In the tide pools of La Jolla, where the Pacific Ocean breathes in and out over ancient volcanic rock, something remarkable is happening this summer. More than 50 of the world's leading marine taxonomists have descended on San Diego's coast—not for medals, but for something far more consequential: building a genetic map of life itself.
This two-week bioblitz, which began June 21 at the tide pools near Scripps Institution of Oceanography, marks the launch of the California Intertidal Biodiversity DNA Barcode Library Project. The initiative, led by the Southern California Coastal Water Research Project Authority with support from the California Ocean Protection Council, aims to create the most comprehensive survey of intertidal species in California's history—and fill a critical gap that has long hindered ocean conservation.
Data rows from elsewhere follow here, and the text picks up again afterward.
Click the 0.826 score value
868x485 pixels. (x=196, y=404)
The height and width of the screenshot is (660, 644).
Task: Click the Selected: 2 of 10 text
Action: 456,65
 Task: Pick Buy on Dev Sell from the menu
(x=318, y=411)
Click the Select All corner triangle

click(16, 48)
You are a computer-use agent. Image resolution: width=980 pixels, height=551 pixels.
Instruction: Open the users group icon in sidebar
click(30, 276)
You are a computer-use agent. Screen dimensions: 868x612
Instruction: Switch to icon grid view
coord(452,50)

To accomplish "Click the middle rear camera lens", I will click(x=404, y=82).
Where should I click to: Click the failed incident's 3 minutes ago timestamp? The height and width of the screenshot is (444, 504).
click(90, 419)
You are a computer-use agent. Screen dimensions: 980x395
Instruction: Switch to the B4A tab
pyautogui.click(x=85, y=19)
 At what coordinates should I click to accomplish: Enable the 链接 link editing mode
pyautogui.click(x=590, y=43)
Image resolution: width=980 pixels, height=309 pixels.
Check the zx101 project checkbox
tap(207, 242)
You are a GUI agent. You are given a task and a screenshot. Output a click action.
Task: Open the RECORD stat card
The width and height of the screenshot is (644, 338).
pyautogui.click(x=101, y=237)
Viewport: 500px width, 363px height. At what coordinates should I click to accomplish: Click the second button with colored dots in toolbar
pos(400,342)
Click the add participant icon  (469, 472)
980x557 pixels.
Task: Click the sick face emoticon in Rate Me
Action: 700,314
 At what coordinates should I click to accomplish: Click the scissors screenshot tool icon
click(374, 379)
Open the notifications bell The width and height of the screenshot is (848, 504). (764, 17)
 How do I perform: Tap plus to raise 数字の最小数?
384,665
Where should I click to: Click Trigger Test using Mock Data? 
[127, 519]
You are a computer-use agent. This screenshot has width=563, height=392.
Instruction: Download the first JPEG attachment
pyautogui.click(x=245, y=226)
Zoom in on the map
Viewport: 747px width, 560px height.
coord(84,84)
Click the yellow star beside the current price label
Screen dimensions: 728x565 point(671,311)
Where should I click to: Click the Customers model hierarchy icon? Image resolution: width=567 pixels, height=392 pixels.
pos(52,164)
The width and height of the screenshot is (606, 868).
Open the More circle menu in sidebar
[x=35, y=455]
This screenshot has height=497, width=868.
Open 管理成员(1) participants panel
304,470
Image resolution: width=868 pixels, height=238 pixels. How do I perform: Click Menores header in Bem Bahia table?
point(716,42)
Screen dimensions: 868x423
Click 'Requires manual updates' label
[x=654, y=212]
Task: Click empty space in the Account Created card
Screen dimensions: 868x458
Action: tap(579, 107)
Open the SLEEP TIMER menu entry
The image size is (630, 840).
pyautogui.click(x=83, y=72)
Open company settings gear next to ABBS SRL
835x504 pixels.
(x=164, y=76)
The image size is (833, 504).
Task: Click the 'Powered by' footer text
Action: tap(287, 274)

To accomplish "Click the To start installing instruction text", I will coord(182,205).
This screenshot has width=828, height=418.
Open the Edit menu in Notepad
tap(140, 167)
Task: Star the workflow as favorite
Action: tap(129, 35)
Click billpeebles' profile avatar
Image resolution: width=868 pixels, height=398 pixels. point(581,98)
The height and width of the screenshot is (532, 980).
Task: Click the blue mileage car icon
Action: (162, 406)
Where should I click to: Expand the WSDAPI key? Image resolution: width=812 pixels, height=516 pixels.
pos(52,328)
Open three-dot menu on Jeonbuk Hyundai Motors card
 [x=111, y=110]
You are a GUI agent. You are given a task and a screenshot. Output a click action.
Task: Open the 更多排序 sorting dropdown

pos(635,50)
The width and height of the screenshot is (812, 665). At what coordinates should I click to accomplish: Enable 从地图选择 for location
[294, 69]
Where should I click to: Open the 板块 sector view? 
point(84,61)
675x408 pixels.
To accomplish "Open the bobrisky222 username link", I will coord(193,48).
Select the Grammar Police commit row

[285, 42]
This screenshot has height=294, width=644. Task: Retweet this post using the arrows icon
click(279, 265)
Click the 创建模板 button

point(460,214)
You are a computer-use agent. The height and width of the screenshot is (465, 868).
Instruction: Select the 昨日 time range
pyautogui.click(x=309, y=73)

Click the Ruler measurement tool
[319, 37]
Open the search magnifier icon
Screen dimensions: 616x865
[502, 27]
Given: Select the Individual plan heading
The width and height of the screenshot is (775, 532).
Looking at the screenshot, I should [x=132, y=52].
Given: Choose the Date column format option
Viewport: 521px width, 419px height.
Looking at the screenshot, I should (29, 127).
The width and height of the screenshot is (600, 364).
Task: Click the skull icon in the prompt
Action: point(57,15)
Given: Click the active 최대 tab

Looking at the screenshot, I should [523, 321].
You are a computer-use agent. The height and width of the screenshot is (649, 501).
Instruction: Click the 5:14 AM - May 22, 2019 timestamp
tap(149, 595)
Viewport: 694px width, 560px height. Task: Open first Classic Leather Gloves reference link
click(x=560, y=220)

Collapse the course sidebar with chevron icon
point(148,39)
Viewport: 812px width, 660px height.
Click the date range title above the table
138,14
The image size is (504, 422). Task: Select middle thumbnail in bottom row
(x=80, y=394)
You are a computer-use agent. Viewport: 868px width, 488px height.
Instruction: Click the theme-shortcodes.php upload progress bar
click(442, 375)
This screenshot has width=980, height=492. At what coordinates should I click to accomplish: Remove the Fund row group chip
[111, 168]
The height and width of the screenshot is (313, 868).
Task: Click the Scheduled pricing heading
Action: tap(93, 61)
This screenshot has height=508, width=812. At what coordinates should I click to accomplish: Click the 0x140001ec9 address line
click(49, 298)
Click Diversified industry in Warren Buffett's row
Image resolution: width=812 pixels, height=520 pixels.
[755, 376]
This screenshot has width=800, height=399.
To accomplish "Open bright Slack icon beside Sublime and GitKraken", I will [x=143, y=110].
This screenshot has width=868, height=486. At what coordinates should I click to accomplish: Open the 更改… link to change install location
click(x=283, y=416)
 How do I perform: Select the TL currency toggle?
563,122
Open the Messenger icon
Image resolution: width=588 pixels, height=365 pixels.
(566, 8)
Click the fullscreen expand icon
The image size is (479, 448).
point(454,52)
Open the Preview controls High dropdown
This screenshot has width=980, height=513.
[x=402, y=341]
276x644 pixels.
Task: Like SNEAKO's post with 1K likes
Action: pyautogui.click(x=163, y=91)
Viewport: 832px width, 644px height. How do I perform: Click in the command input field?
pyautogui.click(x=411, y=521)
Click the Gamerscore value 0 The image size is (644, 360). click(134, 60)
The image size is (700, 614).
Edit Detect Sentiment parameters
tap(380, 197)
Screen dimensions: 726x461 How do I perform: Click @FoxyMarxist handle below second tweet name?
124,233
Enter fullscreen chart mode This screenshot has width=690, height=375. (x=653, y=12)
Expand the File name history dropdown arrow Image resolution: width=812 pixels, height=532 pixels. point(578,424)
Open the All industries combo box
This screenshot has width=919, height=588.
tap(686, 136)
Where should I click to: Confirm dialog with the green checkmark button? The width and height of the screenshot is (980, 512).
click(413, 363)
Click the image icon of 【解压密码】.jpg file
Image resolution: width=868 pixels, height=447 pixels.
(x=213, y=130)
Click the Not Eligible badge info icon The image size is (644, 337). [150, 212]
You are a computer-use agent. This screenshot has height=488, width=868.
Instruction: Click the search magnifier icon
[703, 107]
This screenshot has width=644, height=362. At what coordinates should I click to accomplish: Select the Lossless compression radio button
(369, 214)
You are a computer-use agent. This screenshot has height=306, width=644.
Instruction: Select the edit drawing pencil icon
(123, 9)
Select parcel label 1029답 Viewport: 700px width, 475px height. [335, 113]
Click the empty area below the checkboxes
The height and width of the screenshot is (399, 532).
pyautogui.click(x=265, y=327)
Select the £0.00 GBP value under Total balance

These coastal zones, where the ocean meets the land between the tides, are among California's most biologically rich and climate-vulnerable ecosystems. Rising ocean temperatures and sea-level rise are remaking them faster than scientists can track. Traditional monitoring methods often miss species entirely, but environmental DNA (eDNA) monitoring—matching genetic traces found in seawater to reference libraries—could change that. There's just one problem: those genetic databases remain dangerously incomplete along much of the California coast.
"These bioblitzes will briefly bring together one of the world's highest concentrations of marine taxonomists, and the catalog we produce will serve as a model for DNA reference libraries far beyond California," said Greg Rouse, curator of the Benthic Invertebrate Collection at Scripps Oceanography and one of the project's leaders. "It will set a baseline for tracking previously undocumented species and help inform the management decisions needed to protect these intertidal ecosystems."
Through July 4, teams will survey 23 intertidal sites stretching from Imperial Beach to Oceanside, investigating sandy beaches, estuaries, rocky shores, and even harbors teeming with encrusting organisms. Researchers collect specimens, photograph them using standardized methods, and preserve tissue samples for long-term archives. Most specimens undergo DNA barcoding—a process generating a unique genetic identifier for each species—while selected representatives receive full genome sequencing.
"Every sample will be tracked, cataloged and preserved—now and for the future," said Dean Pentcheff of the Natural History Museum of Los Angeles County. Specimens will be archived at major institutions including Scripps, the Natural History Museum of Los Angeles County, the California Academy of Sciences, and the UC Berkeley Herbarium, ensuring future generations of researchers can build on this work.
The project transforms fleeting observations into enduring knowledge—giving California a genetic baseline against which its changing coast can finally be measured.